> **ЗАДАНИЕ**
Продолжите приведённый ниже отрывок о монастырских школах и приходе Просвещения в православную церковь, начав сразу после его последнего предложения.

#### ПРИВЕДЁННЫЙ ОТРЫВОК ####

Начиная с ХVIIIв. в сфере православия также учреждаются низшие и высшие монастырские школы. И снова это связано с проникновением западных влияний. Тот факт, что вместе с ними в русскую сферу вносились либеральные идеи, которые при Петре I и Екатерине II формировали движущий элемент, нам уже известен. С тех пор православные студенты и стажеры передавали в славянские страны из западных университетов «новое» образование (просвещение) и, кроме того, знания и методы естественных и математических дисциплин. Россия была здесь образцом для подражания, как в новейшее время Турция Ататюрка. Причину восточной отсталости, которую нельзя было отрицать в науке и философии, усматривали в традиционных религиозных воззрениях. Но факт остается фактом: представителями новых направлений в значительной мере были как раз клирики, получившие образование не только в Италии или во Франции, но и в протестантских университетах Германии: как на Западе, так и на Востоке происходил прорыв Просвещения в церковную сферу.

#### ЗАПИСАННЫЙ МАТЕРИАЛ ####

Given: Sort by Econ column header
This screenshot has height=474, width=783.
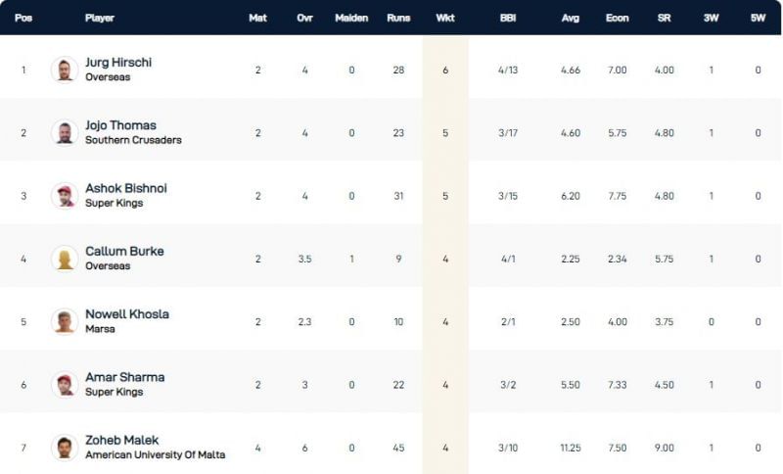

####

> **ОТВЕТ НИЖЕ**
в) Проблемой, которая часто волновала восточное духовенство в Новое время, и подчас чрезвычайно, был вопрос о повторном вступлении в брак овдовевших священников или (в новейшее время) вопрос о вступлении в брак епископов (см. выше, §123).

Две мировые войны, сопровождавшиеся разрушением внешних условий жизни, спровоцировали радикальные тенденции также и в среде духовенства, например в Болгарии, где они, правда, проявлялись и прежде (см. §123).

Такого рода феномены следует рассматривать в их связи с участившимися прорывами лаицизма378. В свою очередь обострение лаицистских тенденций вызвано, с одной стороны, стремлением секуляризованных или атеистических политичес ких сил оказывать влияние на Церковь; с другой стороны, здесь проявляется и евангелическо-реформаторское влияние, испытанное православными духовными лицами, обучавшими ся на западных факультетах богословия379.

2. В §32 мы писали о возникновении монашествав древней Церкви и о том изумлении, которое вызвала весть об этих новых борцах с дьяволом среди христиан на Западе; когда Афанасий, Иероним и Руфин сообщили эту весть, она показалась всем легендой о чудесах. «Необразованные встают и тянут к себе Царство Небесное! »— воскликнул Августин, который в свою очередь стал отцом монашества в Северо-Западной Африке.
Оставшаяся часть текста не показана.